Keep your car battery in good shape

You’ll not get caught with your charge down if you give your car battery reasonable care. You slide under the wheel of the car one cold day, turn the key in the lock, and start to push down the accelerator to race the engine a little. Only the engine doesn’t race; in fact it doesn’t even walk.

Saturday, October 31, 2009

You’ll not get caught with your charge down if you give your car battery reasonable care. You slide under the wheel of the car one cold day, turn the key in the lock, and start to push down the accelerator to race the engine a little. Only the engine doesn’t race; in fact it doesn’t even walk.

"Oh, no, stuck with a dead battery!” you groan. This won’t happen to you if you consider the car’s electrical system merely an extension of the house’s power system, and give it the same type of attention and preventive maintenance.

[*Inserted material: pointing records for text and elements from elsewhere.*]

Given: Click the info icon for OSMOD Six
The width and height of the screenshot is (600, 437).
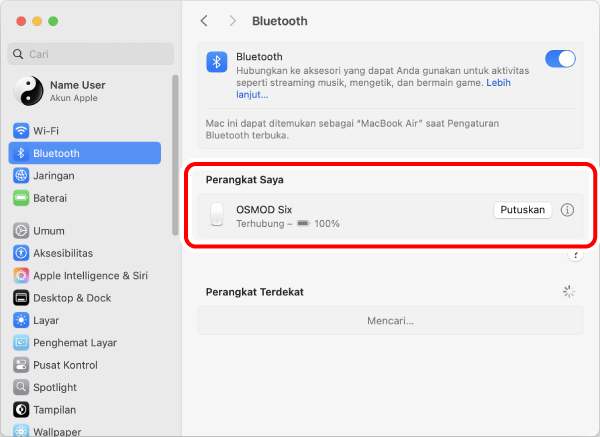Looking at the screenshot, I should [x=567, y=210].
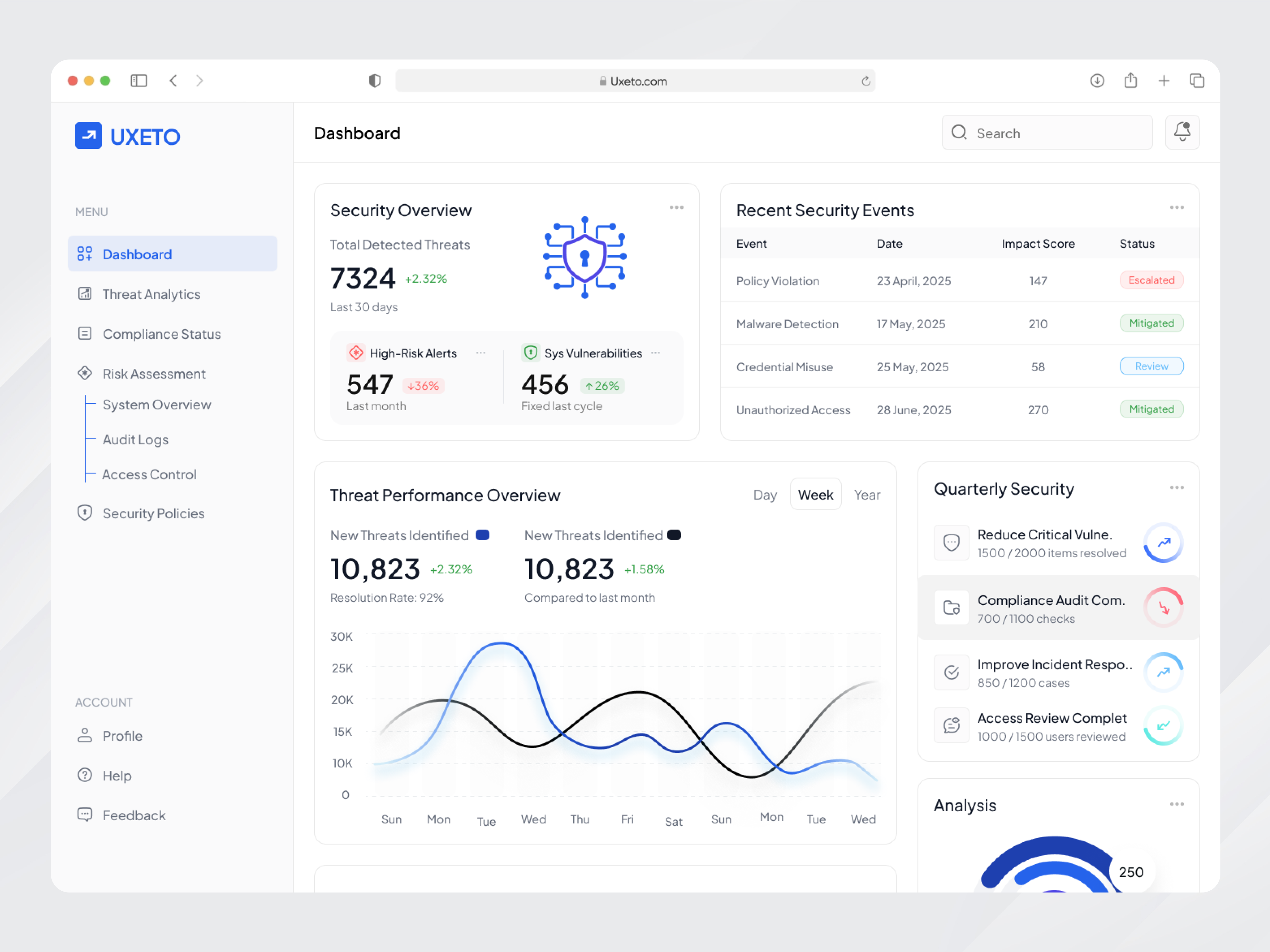Click the Compliance Status icon in menu
The image size is (1270, 952).
tap(85, 333)
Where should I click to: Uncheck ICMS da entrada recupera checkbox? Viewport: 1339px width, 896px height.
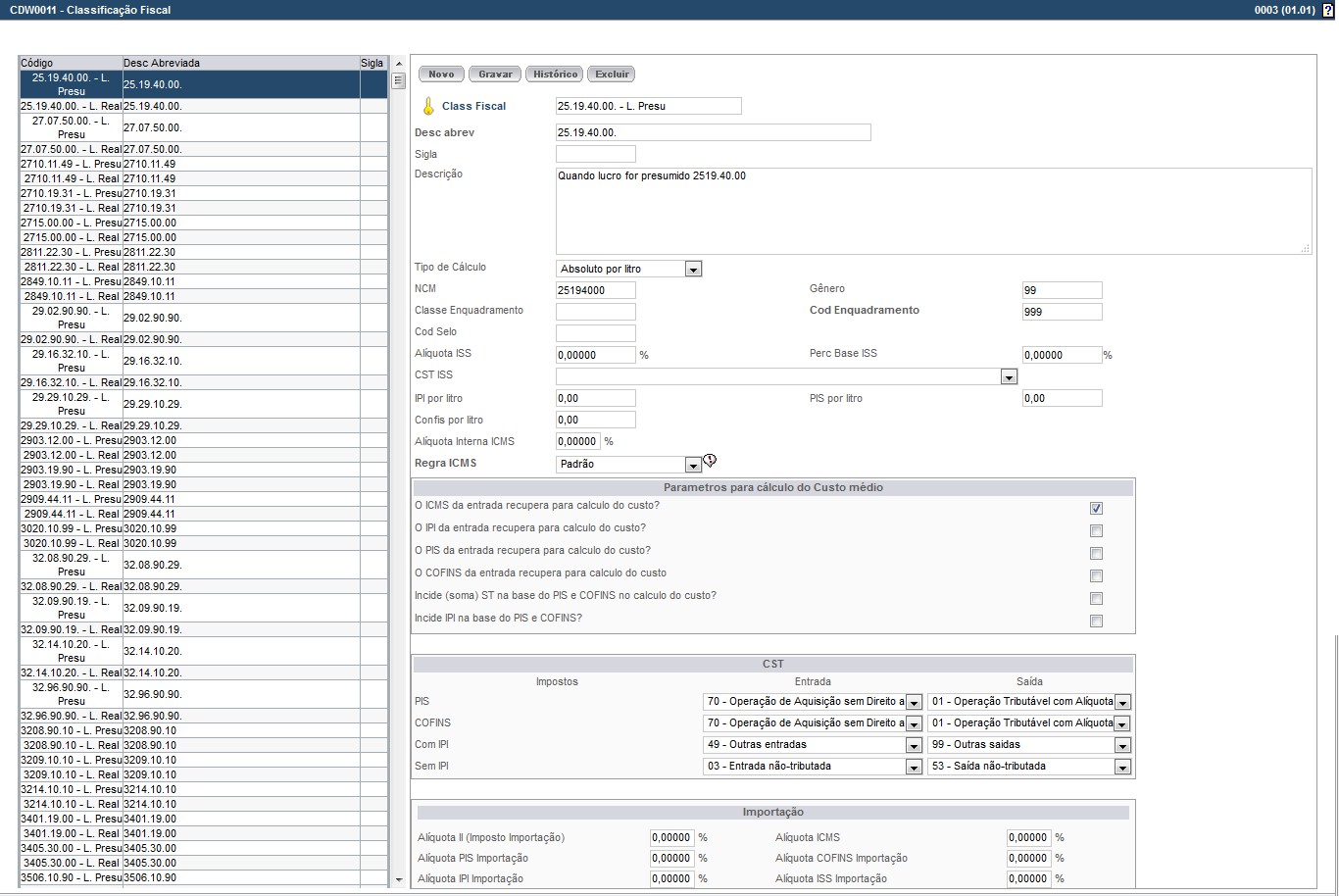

Why does a car battery hold up perfectly well during warm weather and poop out in cold weather, just when you need it most?

This can happen for two different reasons. For one the oil in the crank case is stiffer in cold weather than in warm, and the starting motor has a harder job ploughing through it. Secondly, the output or effectiveness of a storage battery falls off markedly as the temperature drops.

In other words, when the engine needs the most starting energy, the battery is least capable of providing it!

There is a simple solution to this nuisance: check the battery frequently with the arrival of cold weather, and give it an overnight charge with a charger occasionally to keep it to full strength.

The more frequently you stop and start the engine, and the less you use the car in cold weather, the less chance does the battery have to accumulate a good charge from the charging generator, which works only when the engine runs.

A test on a storage battery with a voltmeter doesn’t mean very much. A three-cell battery can read pretty close to its maximum of 6.6 volts, and a six-cell battery to 13.2 volts, and still make very little impression on a current-hungry starting motor. Did you know that a three-cell battery has to deliver between 200 and 300 amperes to kick over a modern high-compression engine?

The only reliable test is made with a hydrometer. This is a syringe-like glass gadget with a squeeze bulb at one end; inside the glass is a shot-weighted float.

To use it, you merely unscrew each cap of the battery in turn and suck up about half a syringeful of acid. The weight of the acid compared to that of water (its "specific gravity”) is a direct indication of the state of charge.

The float is calibrated to show this specific gravity. Theoretical full charge is 1.3, or "1300,” although with anything but a brand new battery a reading between 1200 and 1250 or 1275 is very good. When the reading falls below 1200 the battery needs a little shot in the arm.

A battery charger is a source of low-voltage direct current. It consists usually of a step-down transformer that reduces the 115-volt AC line to about 7 or 15 volts (for three- and six-cell batteries, respectively) after passing it through a rectifier that changes the AC to DC.

Dual-voltage chargers are now common, to accommodate both types of batteries.

To do an overnight boosting job, a charger for three-cell automobile batteries should produce not less than about 5 amperes, although 10 is even better; for six-cell batteries, ratings of about 3 to 6 amperes are adequate.

Always disconnect a charger before starting the engine.
Car vibration can loosen battery leads and sometimes make them jump off; inspect, clean, tighten.

Several times a year, remove the connector lugs from battery and clean terminals with sandpaper.

Wipe battery often with cloth dampened with water; check centre caps of the battery for fit. To minimize corrosion around terminals, caused by sulphuric acid vapour from cells, coat with Vaseline.

With these few simple techniques, you need never put up with a dead battery again.